Immédiatement après la « démocratie » en importance, vient la « tolérance ». Cela est évidemment fondamental pour un régime culturellement étranger. Tolérance signifie principalement tolérance envers les Juifs et les Nègres, mais elle peut signifier la plus brutale persécution des Européens ou d’autres personnes ayant un point de vue différant fondamentalement de l’idée de masse prédominante. Cette persécution est sociale, économique, et si nécessaire, pénale.
Pour poursuivre l’atomisation du peuple-hôte, la lutte des classes est un principe de base de la vision globale. Elle est prêchée comme le « droit du travail à s’organiser », le « droit de grève », et des slogans similaires. Mais le « capital » aussi a ses droits, puisque aucun camp ne doit remporter de victoire décisive, dans aucun conflit. La division est ici, comme toujours, un moyen de régner.

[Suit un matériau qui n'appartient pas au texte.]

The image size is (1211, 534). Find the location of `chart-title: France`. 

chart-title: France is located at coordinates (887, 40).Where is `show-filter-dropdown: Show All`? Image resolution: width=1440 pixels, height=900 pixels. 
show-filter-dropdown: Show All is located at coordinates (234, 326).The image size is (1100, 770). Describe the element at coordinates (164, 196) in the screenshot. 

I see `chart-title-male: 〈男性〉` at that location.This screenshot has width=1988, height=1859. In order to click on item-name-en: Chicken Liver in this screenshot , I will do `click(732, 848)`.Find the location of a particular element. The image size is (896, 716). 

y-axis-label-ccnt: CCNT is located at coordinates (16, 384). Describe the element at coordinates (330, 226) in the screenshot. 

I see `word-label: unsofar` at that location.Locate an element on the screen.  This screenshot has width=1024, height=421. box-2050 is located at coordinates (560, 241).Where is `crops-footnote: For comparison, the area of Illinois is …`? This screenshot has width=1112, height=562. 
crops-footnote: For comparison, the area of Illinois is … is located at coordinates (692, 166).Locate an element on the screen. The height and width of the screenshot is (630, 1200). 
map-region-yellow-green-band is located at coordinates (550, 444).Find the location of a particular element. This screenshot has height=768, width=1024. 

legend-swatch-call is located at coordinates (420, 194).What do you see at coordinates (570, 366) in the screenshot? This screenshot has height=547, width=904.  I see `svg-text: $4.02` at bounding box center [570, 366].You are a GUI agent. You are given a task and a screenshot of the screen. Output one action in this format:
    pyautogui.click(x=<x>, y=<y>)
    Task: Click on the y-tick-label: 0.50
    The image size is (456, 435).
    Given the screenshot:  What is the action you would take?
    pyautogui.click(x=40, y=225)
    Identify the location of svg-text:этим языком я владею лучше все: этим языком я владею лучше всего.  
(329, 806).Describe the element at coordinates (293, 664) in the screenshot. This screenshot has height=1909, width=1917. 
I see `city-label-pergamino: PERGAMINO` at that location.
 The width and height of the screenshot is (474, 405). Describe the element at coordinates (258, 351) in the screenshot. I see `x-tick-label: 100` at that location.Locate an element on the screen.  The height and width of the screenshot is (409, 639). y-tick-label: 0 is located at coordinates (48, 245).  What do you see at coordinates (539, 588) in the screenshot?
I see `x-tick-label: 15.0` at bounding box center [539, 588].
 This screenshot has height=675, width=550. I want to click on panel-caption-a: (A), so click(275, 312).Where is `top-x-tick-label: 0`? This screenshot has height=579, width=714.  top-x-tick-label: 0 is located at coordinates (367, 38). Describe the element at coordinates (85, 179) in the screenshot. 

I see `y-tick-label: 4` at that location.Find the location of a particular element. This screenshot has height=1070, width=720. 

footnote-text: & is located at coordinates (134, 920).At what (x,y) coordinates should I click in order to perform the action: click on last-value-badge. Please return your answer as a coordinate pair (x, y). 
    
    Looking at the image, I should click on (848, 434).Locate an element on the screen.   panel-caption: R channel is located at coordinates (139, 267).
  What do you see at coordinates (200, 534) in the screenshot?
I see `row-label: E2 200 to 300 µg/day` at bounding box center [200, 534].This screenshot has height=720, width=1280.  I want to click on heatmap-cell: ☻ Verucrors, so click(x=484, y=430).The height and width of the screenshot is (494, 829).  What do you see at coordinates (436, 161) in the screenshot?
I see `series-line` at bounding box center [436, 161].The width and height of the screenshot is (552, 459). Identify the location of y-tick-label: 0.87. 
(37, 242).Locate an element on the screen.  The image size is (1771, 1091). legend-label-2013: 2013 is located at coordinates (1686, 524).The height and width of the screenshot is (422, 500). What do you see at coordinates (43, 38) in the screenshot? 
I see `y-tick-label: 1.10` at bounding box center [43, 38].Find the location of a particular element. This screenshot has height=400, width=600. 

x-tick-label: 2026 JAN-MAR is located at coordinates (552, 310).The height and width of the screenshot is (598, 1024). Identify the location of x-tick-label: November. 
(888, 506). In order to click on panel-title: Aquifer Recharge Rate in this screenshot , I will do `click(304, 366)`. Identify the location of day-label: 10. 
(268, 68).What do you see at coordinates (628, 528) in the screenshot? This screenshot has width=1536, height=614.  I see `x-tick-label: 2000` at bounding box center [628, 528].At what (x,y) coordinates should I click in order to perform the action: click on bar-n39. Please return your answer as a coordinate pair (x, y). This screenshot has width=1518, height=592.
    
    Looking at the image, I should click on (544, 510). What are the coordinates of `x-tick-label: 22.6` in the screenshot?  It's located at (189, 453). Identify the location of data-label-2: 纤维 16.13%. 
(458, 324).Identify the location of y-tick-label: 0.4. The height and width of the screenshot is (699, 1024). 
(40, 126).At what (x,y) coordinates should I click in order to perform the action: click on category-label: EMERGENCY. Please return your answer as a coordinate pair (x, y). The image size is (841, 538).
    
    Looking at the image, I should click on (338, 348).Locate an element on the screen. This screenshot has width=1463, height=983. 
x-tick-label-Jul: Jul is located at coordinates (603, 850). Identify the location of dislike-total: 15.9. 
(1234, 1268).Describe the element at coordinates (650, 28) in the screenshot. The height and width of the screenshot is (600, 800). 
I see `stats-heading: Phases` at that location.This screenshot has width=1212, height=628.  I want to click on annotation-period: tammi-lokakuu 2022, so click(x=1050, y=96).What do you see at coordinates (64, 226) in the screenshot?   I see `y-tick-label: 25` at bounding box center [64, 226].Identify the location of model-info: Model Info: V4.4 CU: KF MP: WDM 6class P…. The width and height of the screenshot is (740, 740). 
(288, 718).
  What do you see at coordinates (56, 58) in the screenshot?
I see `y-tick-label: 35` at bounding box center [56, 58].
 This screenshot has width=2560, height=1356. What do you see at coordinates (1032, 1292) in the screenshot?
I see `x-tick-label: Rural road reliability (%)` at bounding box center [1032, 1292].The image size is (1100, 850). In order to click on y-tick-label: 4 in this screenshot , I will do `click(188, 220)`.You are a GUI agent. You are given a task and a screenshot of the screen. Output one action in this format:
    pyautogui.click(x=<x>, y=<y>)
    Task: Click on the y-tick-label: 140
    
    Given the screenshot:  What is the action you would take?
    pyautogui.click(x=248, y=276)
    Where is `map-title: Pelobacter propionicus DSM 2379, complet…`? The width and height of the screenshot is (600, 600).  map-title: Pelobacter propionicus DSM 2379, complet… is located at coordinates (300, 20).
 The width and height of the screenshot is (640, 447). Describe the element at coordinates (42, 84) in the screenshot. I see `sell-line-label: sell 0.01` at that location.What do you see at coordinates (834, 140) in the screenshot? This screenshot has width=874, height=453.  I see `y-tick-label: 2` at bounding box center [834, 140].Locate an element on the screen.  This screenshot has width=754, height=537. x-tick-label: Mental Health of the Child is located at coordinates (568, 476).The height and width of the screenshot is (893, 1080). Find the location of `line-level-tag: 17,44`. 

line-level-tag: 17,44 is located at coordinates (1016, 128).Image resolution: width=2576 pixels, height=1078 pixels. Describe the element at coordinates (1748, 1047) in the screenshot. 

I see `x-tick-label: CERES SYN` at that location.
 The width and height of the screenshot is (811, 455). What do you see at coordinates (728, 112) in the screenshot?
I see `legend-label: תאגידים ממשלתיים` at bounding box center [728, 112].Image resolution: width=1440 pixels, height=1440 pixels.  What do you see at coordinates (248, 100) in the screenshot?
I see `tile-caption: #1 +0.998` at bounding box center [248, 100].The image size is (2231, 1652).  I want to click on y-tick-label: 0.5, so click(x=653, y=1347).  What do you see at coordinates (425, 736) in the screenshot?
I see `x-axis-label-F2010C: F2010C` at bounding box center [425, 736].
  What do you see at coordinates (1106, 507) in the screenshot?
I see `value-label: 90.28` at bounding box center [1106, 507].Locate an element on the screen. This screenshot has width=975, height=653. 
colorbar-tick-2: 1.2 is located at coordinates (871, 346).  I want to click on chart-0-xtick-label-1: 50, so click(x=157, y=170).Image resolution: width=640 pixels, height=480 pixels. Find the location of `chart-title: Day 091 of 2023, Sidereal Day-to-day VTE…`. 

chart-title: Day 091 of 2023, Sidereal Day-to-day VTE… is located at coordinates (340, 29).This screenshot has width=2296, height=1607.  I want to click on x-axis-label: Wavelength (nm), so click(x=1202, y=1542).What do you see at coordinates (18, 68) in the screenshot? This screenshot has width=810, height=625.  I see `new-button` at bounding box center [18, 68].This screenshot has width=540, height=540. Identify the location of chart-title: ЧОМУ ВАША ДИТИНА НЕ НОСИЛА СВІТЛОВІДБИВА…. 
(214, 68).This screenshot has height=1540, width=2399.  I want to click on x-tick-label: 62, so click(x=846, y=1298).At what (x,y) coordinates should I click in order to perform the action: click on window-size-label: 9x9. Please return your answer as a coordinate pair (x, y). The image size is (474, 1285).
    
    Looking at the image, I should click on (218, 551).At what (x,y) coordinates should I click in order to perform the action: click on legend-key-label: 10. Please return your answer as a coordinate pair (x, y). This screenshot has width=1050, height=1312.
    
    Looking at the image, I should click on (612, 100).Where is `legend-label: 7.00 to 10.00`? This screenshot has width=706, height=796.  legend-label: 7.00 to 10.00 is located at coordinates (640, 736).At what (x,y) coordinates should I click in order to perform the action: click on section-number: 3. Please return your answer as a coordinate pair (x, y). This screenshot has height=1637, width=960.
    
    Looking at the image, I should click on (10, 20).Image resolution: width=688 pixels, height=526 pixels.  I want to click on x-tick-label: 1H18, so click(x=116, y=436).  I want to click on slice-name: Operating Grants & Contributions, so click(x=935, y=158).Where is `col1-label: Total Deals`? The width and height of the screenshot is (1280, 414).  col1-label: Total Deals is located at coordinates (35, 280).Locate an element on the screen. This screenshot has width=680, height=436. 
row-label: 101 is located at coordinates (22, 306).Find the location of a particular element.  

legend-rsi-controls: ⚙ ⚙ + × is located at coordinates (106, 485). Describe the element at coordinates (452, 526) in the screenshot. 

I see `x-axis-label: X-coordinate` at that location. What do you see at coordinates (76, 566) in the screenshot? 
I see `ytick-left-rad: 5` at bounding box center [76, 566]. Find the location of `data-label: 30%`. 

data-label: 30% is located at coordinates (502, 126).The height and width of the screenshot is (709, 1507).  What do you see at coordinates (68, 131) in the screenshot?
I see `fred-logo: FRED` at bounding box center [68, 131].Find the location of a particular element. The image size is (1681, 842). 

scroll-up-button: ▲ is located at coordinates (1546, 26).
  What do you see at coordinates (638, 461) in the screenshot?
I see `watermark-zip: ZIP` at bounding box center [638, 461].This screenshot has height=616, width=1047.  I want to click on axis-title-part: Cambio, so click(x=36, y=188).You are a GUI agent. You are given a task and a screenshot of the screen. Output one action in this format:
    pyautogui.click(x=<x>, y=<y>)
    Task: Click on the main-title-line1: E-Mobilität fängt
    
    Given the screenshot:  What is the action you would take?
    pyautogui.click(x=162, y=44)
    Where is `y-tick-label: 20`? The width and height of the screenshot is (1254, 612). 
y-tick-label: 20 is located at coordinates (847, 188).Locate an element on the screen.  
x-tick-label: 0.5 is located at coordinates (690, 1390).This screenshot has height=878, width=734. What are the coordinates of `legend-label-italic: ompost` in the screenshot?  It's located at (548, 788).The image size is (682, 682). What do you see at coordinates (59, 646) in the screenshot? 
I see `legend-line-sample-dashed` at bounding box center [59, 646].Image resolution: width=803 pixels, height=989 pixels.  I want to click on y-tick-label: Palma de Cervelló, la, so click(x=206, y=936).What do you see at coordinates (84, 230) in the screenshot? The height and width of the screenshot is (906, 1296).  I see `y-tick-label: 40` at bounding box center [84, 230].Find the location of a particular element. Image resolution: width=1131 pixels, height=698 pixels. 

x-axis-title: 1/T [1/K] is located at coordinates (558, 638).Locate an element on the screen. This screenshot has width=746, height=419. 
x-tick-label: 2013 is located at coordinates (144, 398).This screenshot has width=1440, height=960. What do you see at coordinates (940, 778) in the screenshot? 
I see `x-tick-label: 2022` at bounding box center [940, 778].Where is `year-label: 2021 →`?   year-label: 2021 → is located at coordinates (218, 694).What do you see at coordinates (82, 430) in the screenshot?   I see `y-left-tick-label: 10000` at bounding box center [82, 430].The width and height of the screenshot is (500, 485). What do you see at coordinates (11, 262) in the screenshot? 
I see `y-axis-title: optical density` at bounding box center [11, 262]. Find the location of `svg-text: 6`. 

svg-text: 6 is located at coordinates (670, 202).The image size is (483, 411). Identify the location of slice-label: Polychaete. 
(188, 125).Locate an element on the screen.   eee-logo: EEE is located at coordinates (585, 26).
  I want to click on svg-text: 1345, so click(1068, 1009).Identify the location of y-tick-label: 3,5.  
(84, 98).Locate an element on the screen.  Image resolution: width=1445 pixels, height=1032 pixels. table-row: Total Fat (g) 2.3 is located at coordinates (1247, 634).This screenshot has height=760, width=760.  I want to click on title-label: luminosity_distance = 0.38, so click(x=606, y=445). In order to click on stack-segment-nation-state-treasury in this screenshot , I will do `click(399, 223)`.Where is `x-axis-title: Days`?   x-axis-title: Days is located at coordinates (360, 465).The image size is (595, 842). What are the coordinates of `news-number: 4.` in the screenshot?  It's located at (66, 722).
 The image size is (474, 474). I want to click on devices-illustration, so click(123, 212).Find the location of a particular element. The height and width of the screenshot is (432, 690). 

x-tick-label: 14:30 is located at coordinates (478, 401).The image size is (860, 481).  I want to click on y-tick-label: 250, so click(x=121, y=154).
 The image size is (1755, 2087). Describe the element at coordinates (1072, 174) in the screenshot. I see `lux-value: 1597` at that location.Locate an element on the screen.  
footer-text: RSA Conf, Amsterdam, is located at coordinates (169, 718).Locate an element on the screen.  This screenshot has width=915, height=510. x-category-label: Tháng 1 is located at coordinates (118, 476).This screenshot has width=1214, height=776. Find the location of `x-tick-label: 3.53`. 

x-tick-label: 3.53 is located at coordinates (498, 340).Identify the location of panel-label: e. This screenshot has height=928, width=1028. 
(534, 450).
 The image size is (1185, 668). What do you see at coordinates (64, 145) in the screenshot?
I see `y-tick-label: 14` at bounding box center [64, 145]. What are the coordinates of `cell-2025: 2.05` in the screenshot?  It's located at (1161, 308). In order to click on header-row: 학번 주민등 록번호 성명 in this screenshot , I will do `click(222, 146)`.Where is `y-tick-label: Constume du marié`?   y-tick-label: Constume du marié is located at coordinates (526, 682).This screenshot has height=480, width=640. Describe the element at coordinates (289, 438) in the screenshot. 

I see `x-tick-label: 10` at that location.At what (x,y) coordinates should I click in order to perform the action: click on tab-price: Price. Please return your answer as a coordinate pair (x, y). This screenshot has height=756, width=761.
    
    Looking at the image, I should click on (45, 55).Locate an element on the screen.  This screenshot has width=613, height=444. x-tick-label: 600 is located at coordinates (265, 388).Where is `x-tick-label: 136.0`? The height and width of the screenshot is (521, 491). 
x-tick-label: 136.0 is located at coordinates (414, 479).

Le féminisme est prêché, poursuivant l’idée de l’uniformité de masse dans le domaine des sexes. A la place de la polarité des sexes, est promulgué l’idéal de la confusion des sexes. Les femmes sont encouragées à être les « égales » des hommes, et la reconnaissance occidentale de la polarité sexuelle est dénoncée comme un « abaissement » et une « persécution » des femmes.
Le pacifisme est prêché comme un article de propagande. Ce n’est bien sûr pas un vrai pacifisme, car celui-ci survient sans que personne ne le prêche, et souvent sans que personne ne le connaisse, et toujours sans que quelqu’un puisse y faire quelque chose. En pratique, le pacifisme doctrinaire est toujours une forme de propagande de guerre. Ainsi, en Amérique, Europe signifie guerre, et Amérique signifie paix. L’impérialisme américain est toujours une croisade pour la paix. Un important membre du régime a récemment parlé du « devoir [de l’Amérique] d’imposer la paix dans le monde ».
La « tolérance religieuse » fait aussi partie de la propagande, et elle est interprétée de manière à signifier indifférence religieuse. Les dogmes et les doctrines religieuses sont traitées comme étant tout à fait secondaires. Les Eglises sont souvent fusionnées ou séparées pour des considérations purement économiques. Quand la religion n’est pas simplement un amusement social hebdomadaire obligatoire, c’est une conférence politique. La coopération entre les Eglises est constamment organisée, et toujours pour quelque but unitaire, n’ayant rien à voir avec la religion. Ce que cela signifie, c’est la soumission de la religion au programme de déformation de la Culture.
Extrait du livre de Francis P. Yockey, « Imperium » (1948).